** Opening DATASET RECORDS block **

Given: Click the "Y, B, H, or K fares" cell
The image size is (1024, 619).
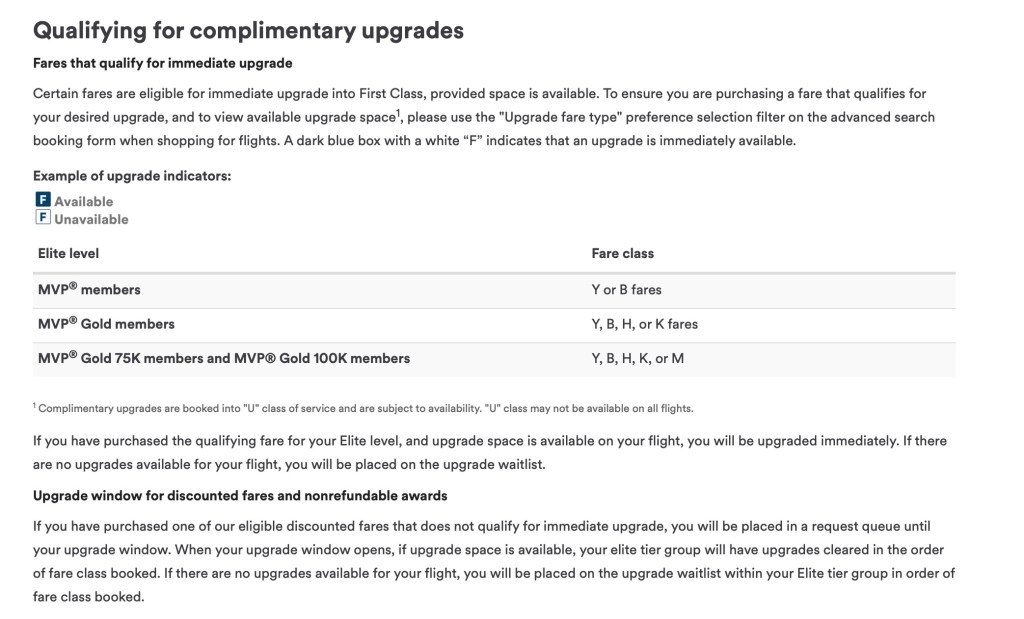Looking at the screenshot, I should pos(644,324).
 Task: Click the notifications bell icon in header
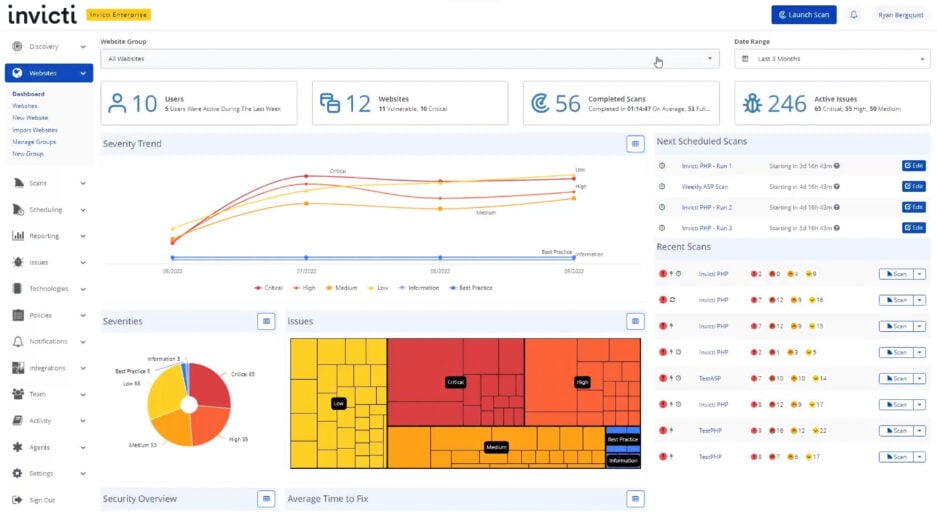(853, 15)
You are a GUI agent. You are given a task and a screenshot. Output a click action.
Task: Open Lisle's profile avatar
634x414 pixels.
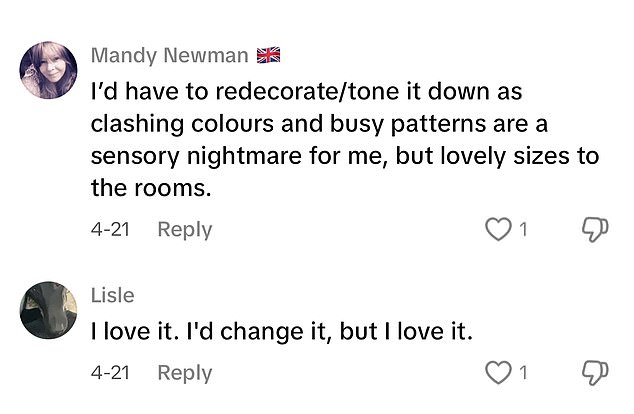click(x=48, y=308)
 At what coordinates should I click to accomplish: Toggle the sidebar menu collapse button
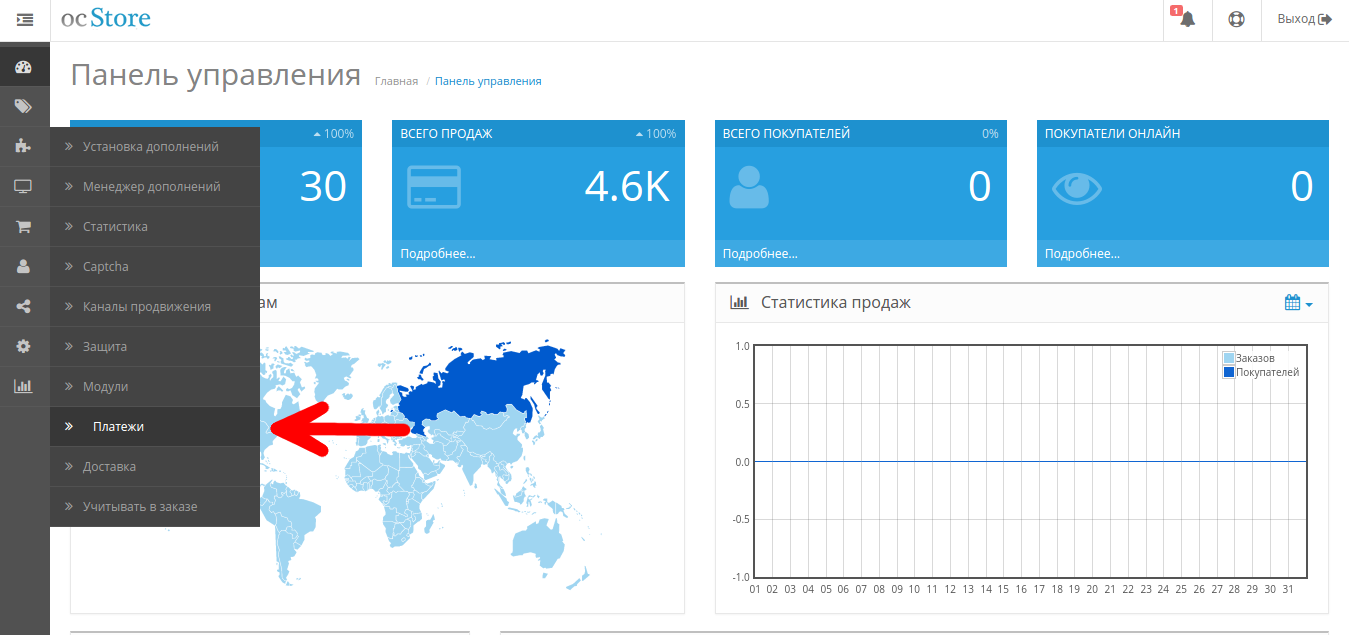click(x=25, y=20)
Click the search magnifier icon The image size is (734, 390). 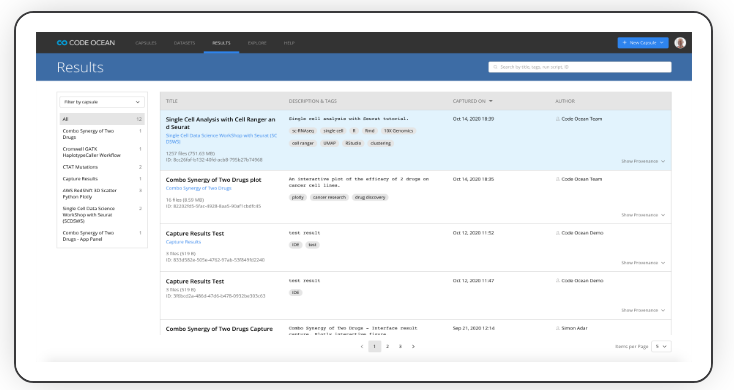(495, 67)
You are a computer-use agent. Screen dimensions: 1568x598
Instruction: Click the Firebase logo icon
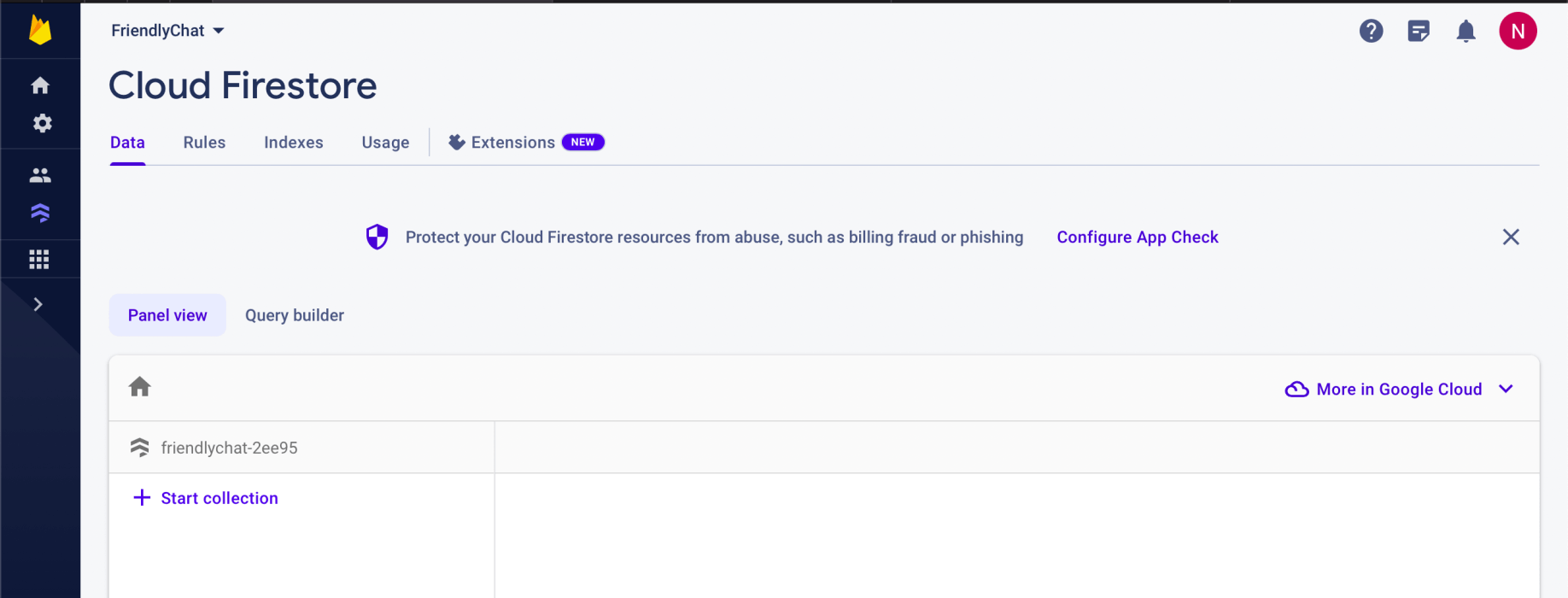40,31
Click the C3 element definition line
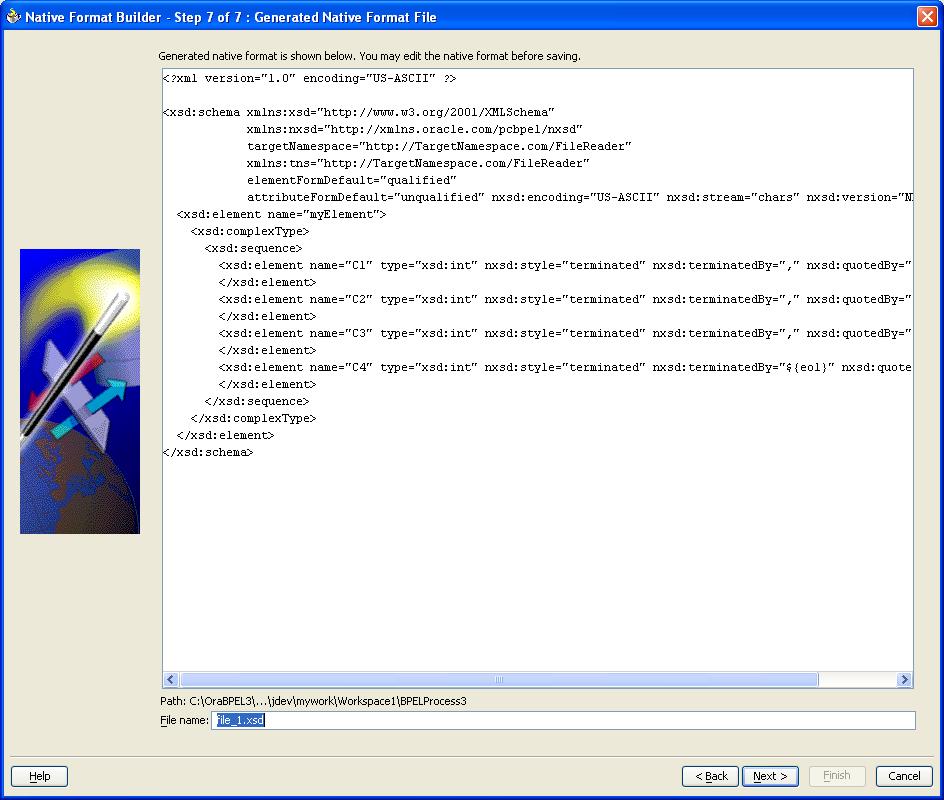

** Closing DATASET RECORDS block **

Pull out all lines from the entries above that include the word "agent".

You are a GUI agent. You are given a task and a screenshot. Output a click action.
You are a computer-use agent. Screen dimensions: 1568x598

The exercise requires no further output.